▸ Passage shown
--------------------

Back in Pittsburgh, she took a position with the Allegheny County Health Department overseeing the pediatrics portion of a federally funded maternal infant care program. There, she developed a demonstration project that included a curriculum to prepare experienced public health nurses at well-baby clinics to carry out physical exams and make decisions about immunizations.

Nativio, now associate professor and vice chair for administration in the Department of Health Promotion and Development at the Pitt School of Nursing, went on to become a driving force for the introduction of nurse practitioners in the state in the 1970s. In fact, when she looks at the law in Pennsylvania today that addresses the credentialing of nurse practitioners, she can still see some of the words that she contributed. “I was able to be involved in how Pennsylvania decided to credential,” she remembers. “I submitted terminology that I thought would serve us best in that law. The law has changed several times since, but I can still see some of what I wrote back then.”

She was a powerhouse then and is still one today—a huge presence at the School of Nursing as director of the Doctor of Nursing Practice (DNP) program as well as director of family, adult, pediatric, and neonatal nurse practitioner concentrations. “We were one of the universities that introduced the DNP program early, thanks to our current dean,” Nativio says. “I lived through no credentialing being required and the master’s not being required for [becoming a] nurse practitioner. If history repeats itself in terms of regulation and legislation, I think the DNP will become a required degree,” she says.

--------------------

▸ Listed records
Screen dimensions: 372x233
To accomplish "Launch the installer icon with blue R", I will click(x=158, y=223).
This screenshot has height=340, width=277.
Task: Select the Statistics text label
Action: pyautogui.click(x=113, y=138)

--------------------

▸ Assignment 1
Retype part of the passage about Nativio word for word, beginning at the words "Back in Pittsburgh, she" and stopping after "decisions about immunizations.".
▸ Assignment 2
Answer these questions from the passage about Nativio:
(a) Which health department did she join back in Pittsburgh?
(b) In what decade did she help introduce nurse practitioners in the state?
(c) What does she think the DNP will become if history repeats itself?
▸ Assignment 3
List every nurse practitioner concentration that the passage about Nativio says she directs.

▸ Task solution 1
Back in Pittsburgh, she took a position with the Allegheny County Health Department overseeing the pediatrics portion of a federally funded maternal infant care program. There, she developed a demonstration project that included a curriculum to prepare experienced public health nurses at well-baby clinics to carry out physical exams and make decisions about immunizations.

▸ Task solution 2
(a) The Allegheny County Health Department
(b) The 1970s
(c) A required degree

▸ Task solution 3
Family, adult, pediatric, neonatal